Summer is more than half over, and thus far it has been a very good one for air quality in theWashington, D.C. metropolitan area.  By many measures, June and July were among the cleanest on record. Of course, Washington’s relative hiatus from summer smog may or may not last through August, but long-term trends indicate improvement in years ahead. 

On only two days since June 1 did any of the area’s 19 air pollution monitors record a violation of the federal smog standard in place since 1979.  A newer, more stringent standard has been violated five times.  Both numbers are well below the average for the first two months of summer in Washington.  On most other days, Washingtonians were breathing air as clean as that in remote regions.  Not bad for a metropolitan area with more than 4 million residents and chronic traffic congestion.

Luck has had much to do with it.  Summer smog is created by two pollutants, nitrogen oxides (NOx) and volatile organic compounds (VOCs), in the presence of sunlight.

Conditions conducive to smog formation—hot, cloudless, stagnant summer days that can really cook ambient NOx and VOC molecules into smog—have been unusually rare for the Middle Atlantic region in the last two months.  What has been bad news for beachgoers and air conditioner sellers has been good news for air quality.

But it isn’t all luck. NOx and VOCs emissions have declined substantially in recent decades, and continue to go down each year. Motor vehicles are the single largest source of these smog precursors, and they have gotten significantly cleaner since the 1970s. Strict federal emission limits for cars and trucks have more than compensated for the area’s population growth and increases in number of vehicles and miles traveled.

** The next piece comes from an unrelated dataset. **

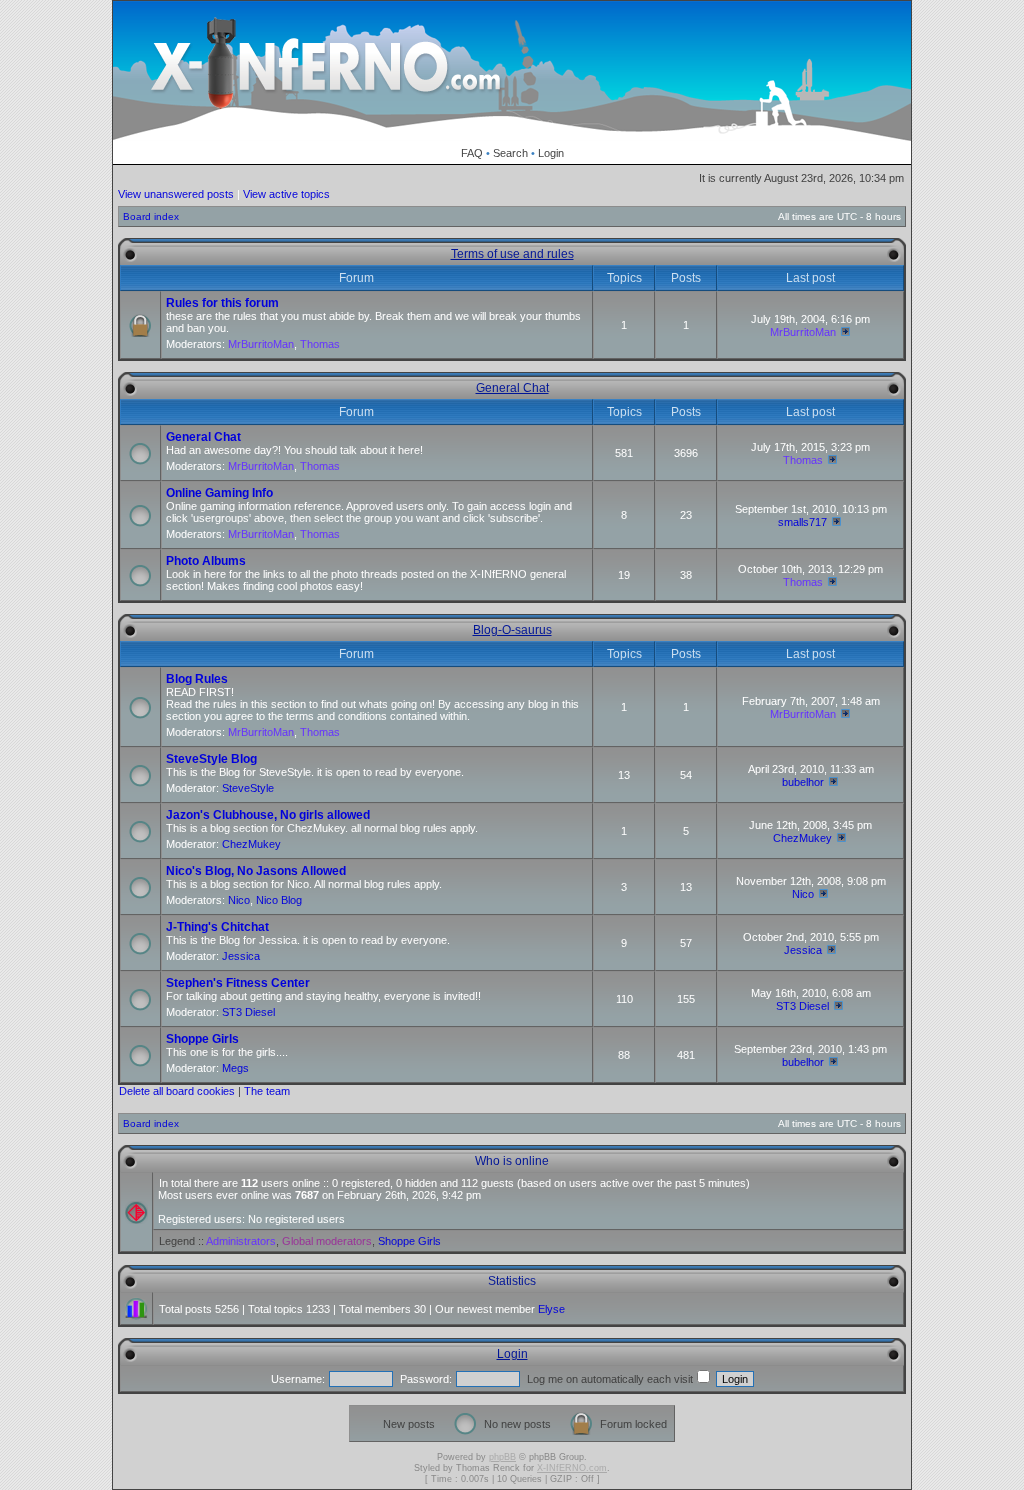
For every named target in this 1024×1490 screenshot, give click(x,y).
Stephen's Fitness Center (238, 983)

This trend will continue for the long-term.  New federal regulations, which will be phased in over the next few years, demand even greater reductions in smog-forming compounds from cars, SUVs, and trucks.  The Metropolitan Washington Council of Governments, which coordinates air pollution control efforts by the District of Columbia and the Maryland and Virginia suburbs, estimates further declines of 66.4 percent for NOx and 50.6 percent for VOCs from next year to 2015.

No additional measures are needed to achieve these improvements, just the inevitable turnover from older and dirtier vehicles to cleaner new ones.  Over time, we will see less and less summer smog, regardless of the weather.

A hot, humid, and smoggy August may yet await us, but the unusually clean air of June and July will become more typical of future Washington summers.